It's time to lay off Rory McIlroy... the heart has its reasons
Blaise Pascal may have been a mathematician, physicist and Christian thinker, but he was also a Frenchman and hence something of a philosopher when it comes to l'amour. And he kind of summed it all up when he penned: "The heart has its reasons of which reason knows nothing."
They're words that I've been thinking about since golfer Rory McIlroy called off his engagement to tennis star fiancee Caroline Wozniacki – four days after the wedding invitations were sent out.
Since then the Holywood man has been subject to much media sniping.
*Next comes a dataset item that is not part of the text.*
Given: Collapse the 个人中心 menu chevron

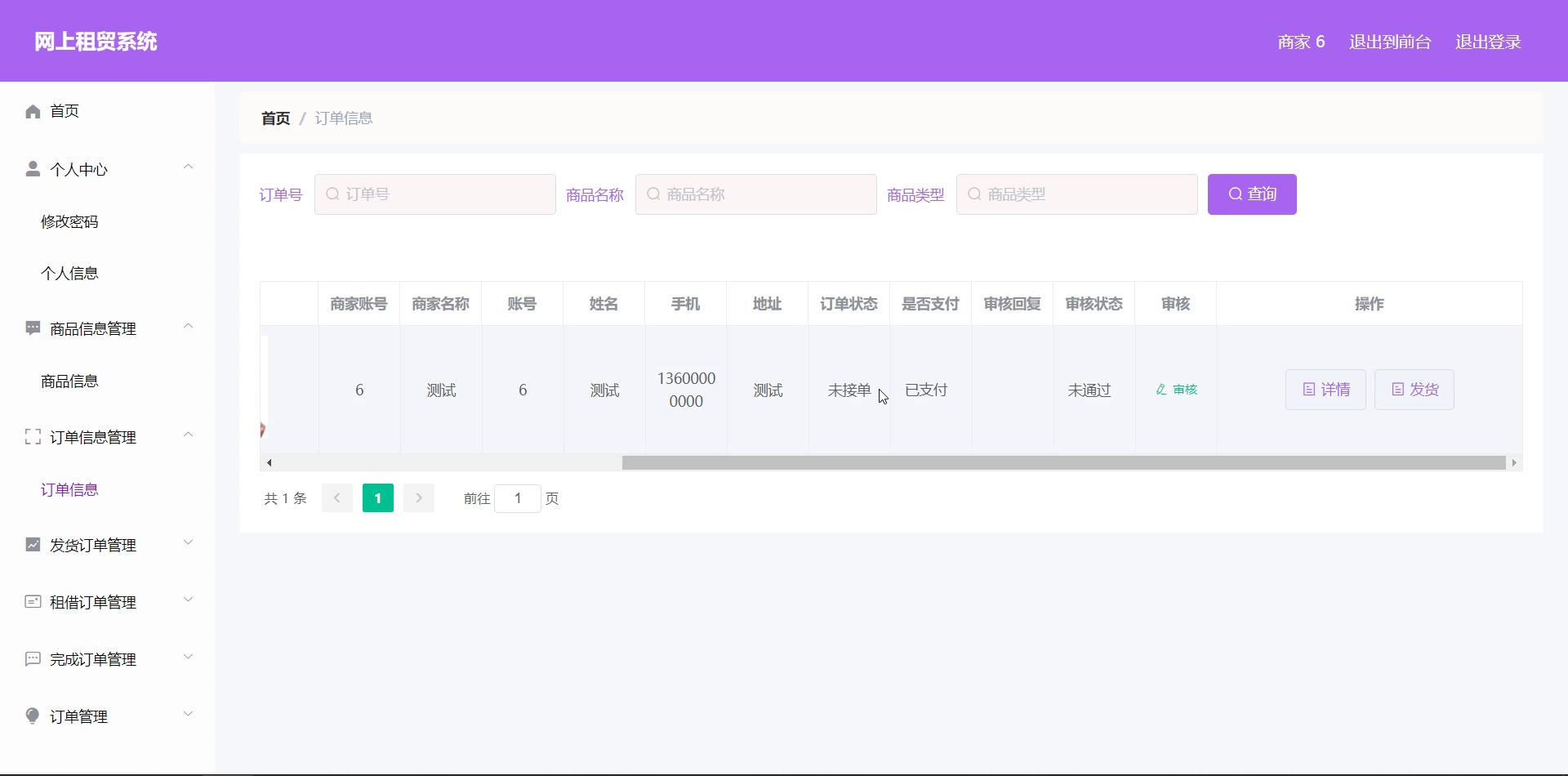Looking at the screenshot, I should [x=188, y=167].
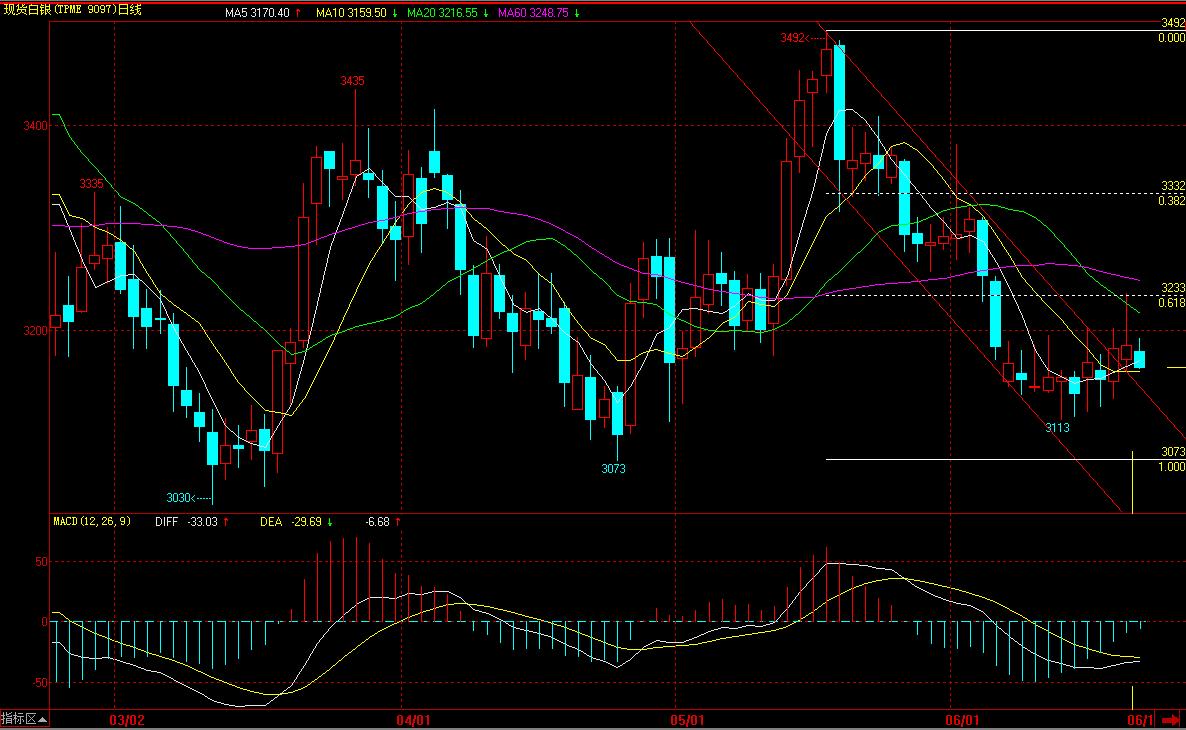Screen dimensions: 1186x730
Task: Click the magenta MA60 legend value
Action: point(540,13)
The general gist is that he's a selfish, heartless cad with deep-seated commitment issues and a bad sense of timing. (Not that, judging by his wonderful win in the PGA on Sunday, he is paying much attention to the critics.)
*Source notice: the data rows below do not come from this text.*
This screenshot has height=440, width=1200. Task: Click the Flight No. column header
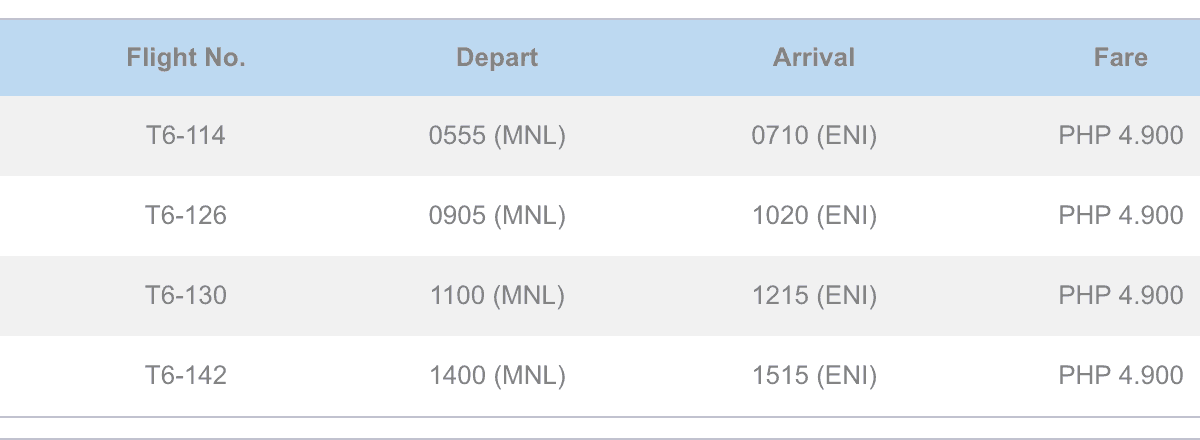click(x=186, y=58)
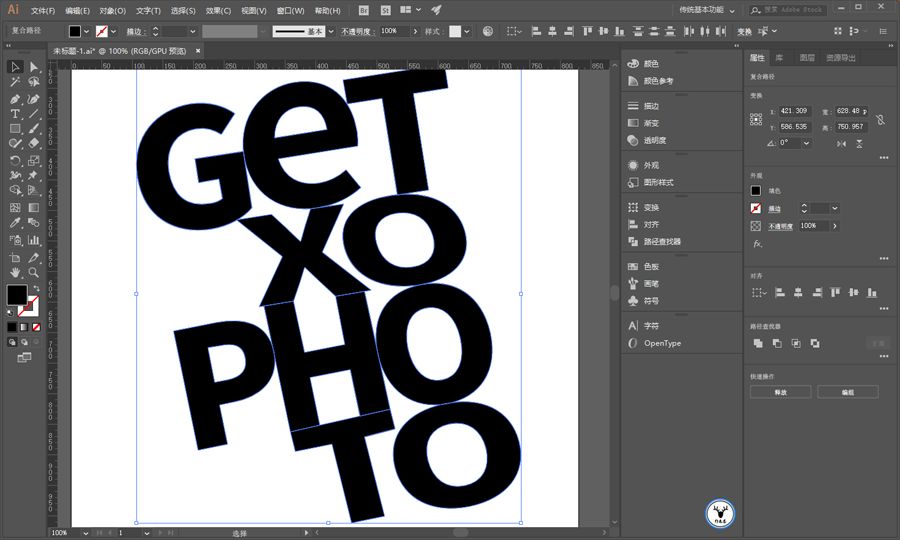Toggle constrain width and height proportions link
The image size is (900, 540).
[880, 119]
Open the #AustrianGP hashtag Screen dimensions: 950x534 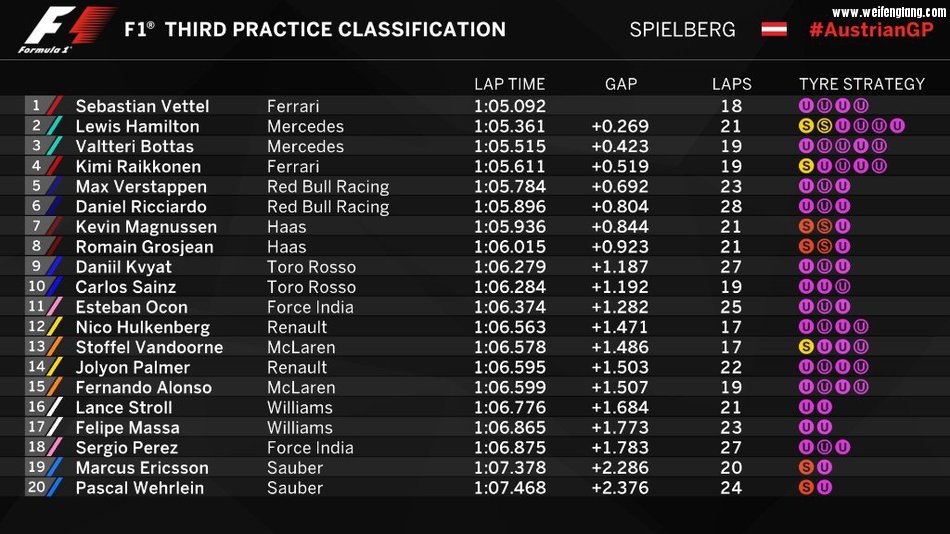pyautogui.click(x=868, y=29)
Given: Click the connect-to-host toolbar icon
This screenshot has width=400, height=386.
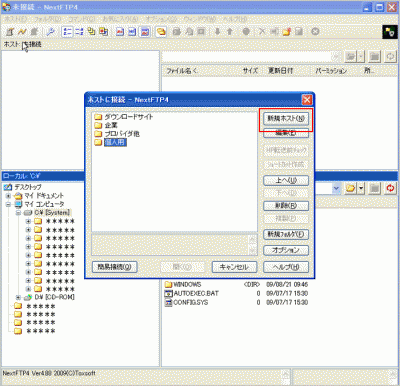Looking at the screenshot, I should pyautogui.click(x=10, y=32).
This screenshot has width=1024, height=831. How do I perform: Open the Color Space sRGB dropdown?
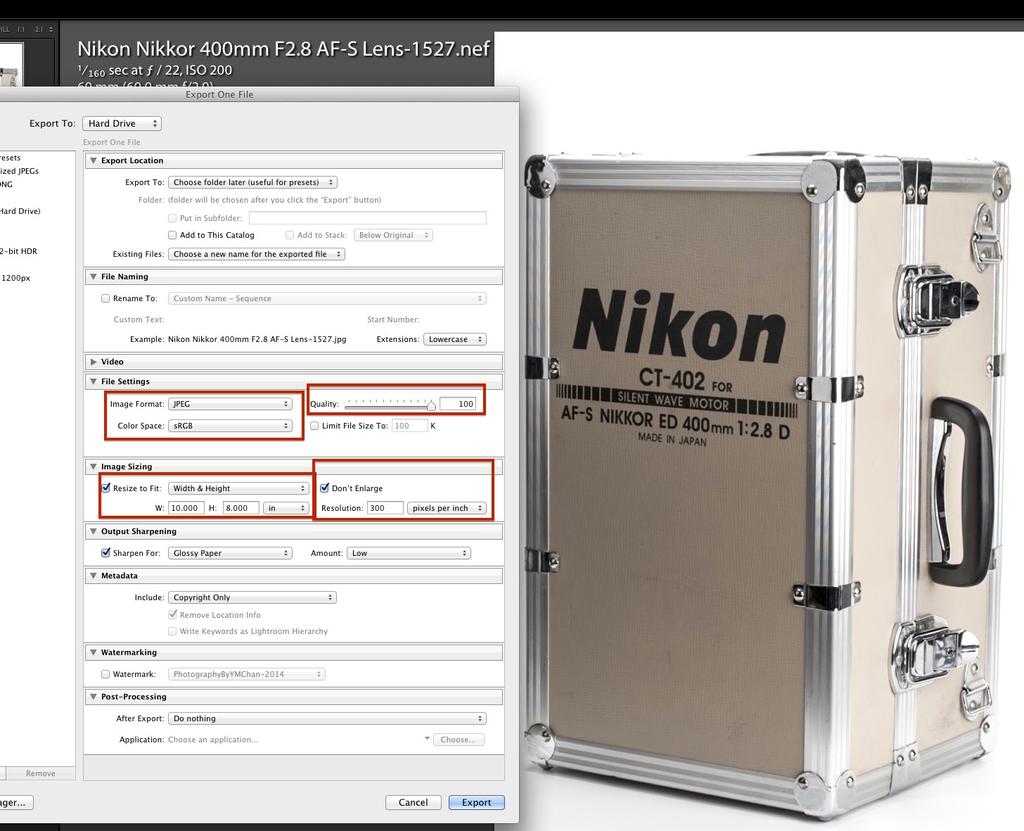pyautogui.click(x=230, y=426)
For his part, Rory's behaviour since the break-up has been one of a man all too aware of the anguish he has wrought. Willingly donning the proverbial sackcloth and ashes, he totally blamed himself for the whole thing and freely admitted that he wasn't ready for marriage.
In fact, the only thing missing was Rory ringing a bell and yelling "Unclean! Unclean!" as he walked down the fairway.
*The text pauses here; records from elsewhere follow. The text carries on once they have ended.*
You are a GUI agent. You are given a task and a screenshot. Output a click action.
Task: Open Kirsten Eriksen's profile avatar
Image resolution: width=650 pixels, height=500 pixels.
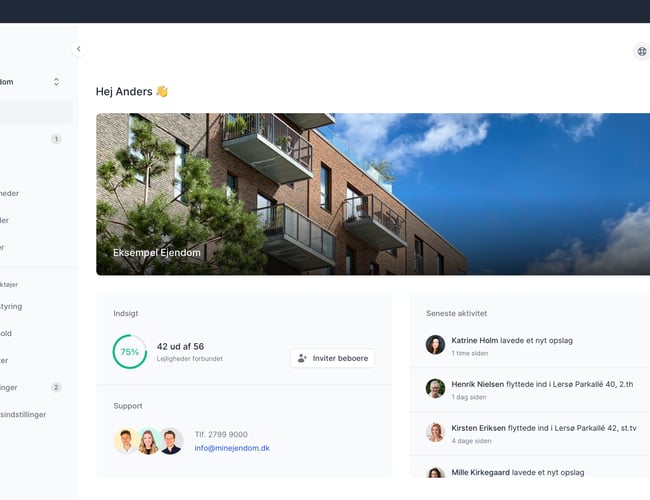point(435,432)
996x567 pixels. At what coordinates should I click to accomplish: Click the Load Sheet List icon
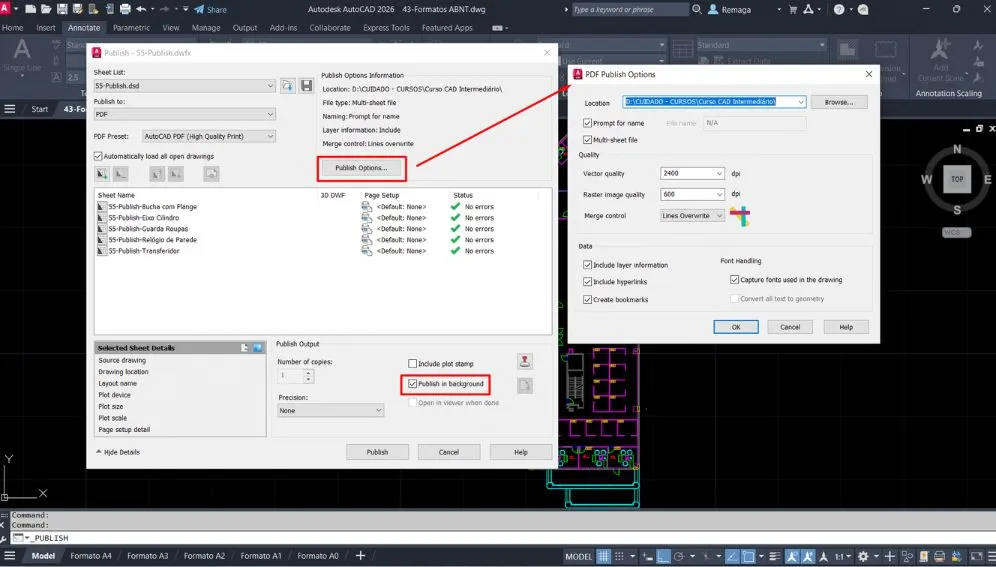(288, 86)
Still, the mauling that he has received at the hands of the media more than hints at sexist double standards.
None of us knows what went on behind the doors of the McIlroy/Wozniacki relationship, but I suspect that if the roles had been reversed and Caroline had jettisoned Rory, she wouldn't have been subject to such flak.
You see, while it is perfectly acceptable for a woman to leave a man, it isn't quite the same when a man leaves a woman.
A woman can be "unhappy" in a relationship and we all look accusingly at the man (why can't you make her happy? Mmm ... ). Or a woman can leave a man "to find herself" and we all applaud her for her emotional bravery and wish her well on the journey.
But a man? We immediately reach for words like "playboy" and "bounder" (and that's just the polite euphemisms). He is "selfish". He is behaving "like a little boy" who refuses to "grow up". He "must be out of his mind".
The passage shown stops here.